Airline security has just entered a new era with news that on Saturday cybercriminals hacked the communications network on a commercial flight and tried to divert the plane to a fake destination and into the hands of the gang.
On Sunday, EL AL Israel Airlines confirmed the attack on one of its planes. During the attack, instructions were given to the El Al crew that differed from their set route, alerting them to the possibility that terrorists were planning to crash the plane or that their attackers were planning a kidnapping.
However, despite the nationality of the airline concerned, the motive behind hacking into the airline’s communications is thought not to have been primarily political. Although the attack took place over an area where Iran-backed Houthis are known to be active, it is believed that the hackers are most likely based in Somaliland, which last month signed a controversial territorial agreement with neighboring Ethiopia.

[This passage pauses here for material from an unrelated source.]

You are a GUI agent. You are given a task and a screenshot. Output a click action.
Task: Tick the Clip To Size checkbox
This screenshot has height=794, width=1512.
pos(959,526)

El Al commented: “The disturbances are not aimed at El Al planes and that this is not a security incident. The disruption did not affect the normal course of the flight thanks to the professionalism of the pilots who used the alternative means of communication and allowed the flight to continue on the planned route.”
Airlines make doubly-tempting terrorist targets
For the last 20 years, commercial airlines have mostly had to cope with cyber-attacks involving fake websites, data theft, phishing, and ransomware attacks. Their wealth and high visibility make them mouth-watering targets for cybercriminals, who garner an estimated €1 billion a year from fraudulent websites that are indistinguishable from the real thing and are used to separate gullible airline customers from the contents of their bank accounts.
But airlines, just as much as power facilities and phone networks, are a crucial part of any nation’s critical infrastructure. The national flag-carrying airlines make doubly tempting targets for terrorist groups, as bringing down a flag-carrying aircraft would also be seen as a major political win for the terrorist side. In the past, airlines have been prime targets for the most devastating of terrorist attacks, notably 9/11 and the Pan Am attack 13 years earlier.
The increasing digitalization of airline services over recent years has exponentially increased the number of entry points for determined and skilled hackers. In order to remain competitive in a global marketplace, airlines are being constantly forced to expand their digital footprint in order to offer customers increased online convenience. But this comes with a hefty cybersecurity price tag as terrorists and hostile nation-states look for weak points in Western infrastructure.
Commercial airlines may, therefore, soon have to follow in the footsteps of the US Air Force, which has recently embarked on a cybersecurity recruitment drive and is reintroducing warrant officer ranks exclusively “within the cyber and information technology professions.”